Cancer of separatism: from Karabakh to Catalonia

Cancer of separatism: from Karabakh to Catalonia

This week Catalonia took last step towards the collapse of united Spain by adopting a declaration on the independence following an illegal referendum. This decision was not supported by any country of the world, just like a separatist entity in the Azerbaijani lands wasn't recognized as a state at one time. International community once again condemned an attempt to violate territorial integrity of one of the UN states. This attempt is considered to be a threat to stability and security of the entire world.

Vestnik Kavkaza asked Russian experts on international relations about the reasons international community is concerned with separatist sentiments, both in Catalonia and Karabakh, and about double standards used by the West when it comes to such similar issues.

President of the National Strategy Institute, Mikhail Remizov, drew attention to the fact that all separatists of the world are concerned about the fate of Catalonia right now and they ready to use its experience for their own benefit. "A significant part of separatist or semi-separatist movements in Europe and around the world are looking at Catalonia with hope and support it. Naturally, sovereign states either condemned or simply distanced themselves from this situation," he said.

There are two reasons for that: first of all, problems, threats and risks associated with separatist movements exist in many states; second of all, right to self-determination can be used only when collective rights associated with national identity, national history, language policy and so on are violated," he stressed.

Catalonia's rights, just like the rights of Armenian community of Nagorno-Karabakh at one time, were not violated. "They have some disagreements when it comes to language and education policy, taxes, but at the same time, Catalonia has a fairly wide economic, administrative, cultural and linguistic autonomy," the expert noted.

In other words, if separatist regime doesn't plan to maintain good-neighborly relations with the state from which it wants to secede - which is more characteristic for Armenian community of Nagorno-Karabakh than for Catalans - there are no objective reasons for international community to recognize it as a sovereign state. However, in case of the Nagorno-Karabakh conflict we can see the practice of double standards, associated with various interests of international players in the region.

"The Nagorno-Karabakh conflict is one of the most difficult issues for historical reasons. One of the reasons is that there is a certain balance of international forces standing behind Armenia and Azerbaijan, and it is unlikely that this balance will radically shift in favor of one of the sides. Both Russia and the United States can't make a choice in the current situation and support only one side in all matters," he believes.

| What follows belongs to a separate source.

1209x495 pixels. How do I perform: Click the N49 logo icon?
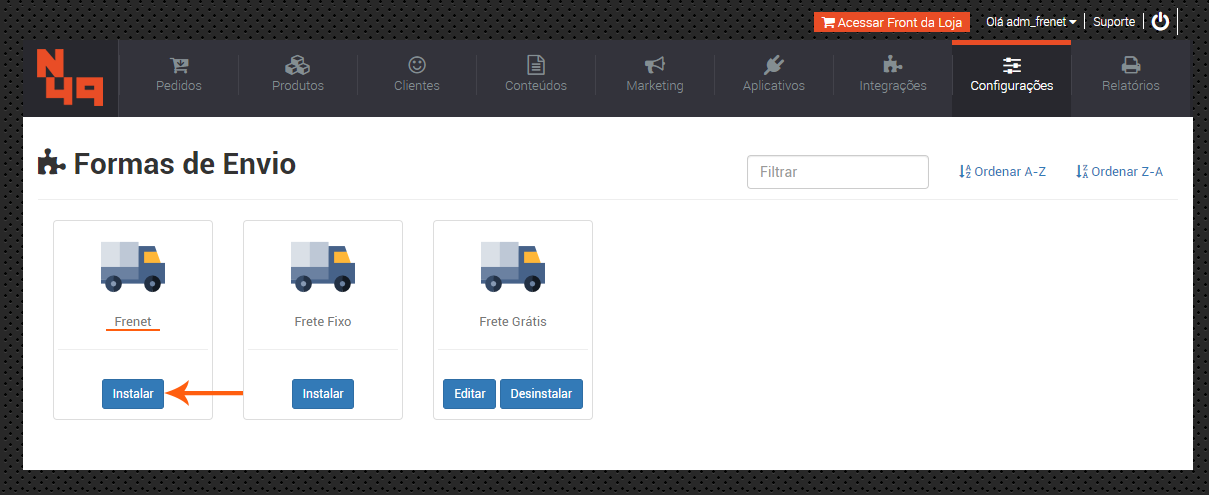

A senior research fellow at the European Research Centre of the International Relations Institute of the Russian Academy of Sciences, Vladimir Olenchenko, said that ideas of independence, advocated by separatists, are overwhelmingly emotional and not practical: "If we try to look at this situation from a practical standpoint, the things minority in Catalonia demands will put majority in a very difficult situation. Of course, most leaders, especially Germany, France and the European Commission, see this distant perspective and say that they don't need such independence."

However, the West doesn't respond to all cases of separatism the same way. "There is a Euro-Atlantic lobby, which supports America's leadership in the unified Western world. For example, in case of Kosovo Euro-Atlantic lobby acted in the interests of the US and definitely against the interests of Europe. The more stable and integrated the European community is, the more competitive it is, the greater its presence in the world market. America presence gets smaller and weaker because of that. That's why the issue of support or condemnation of separatist movements is always associated with economic and political components," he stressed.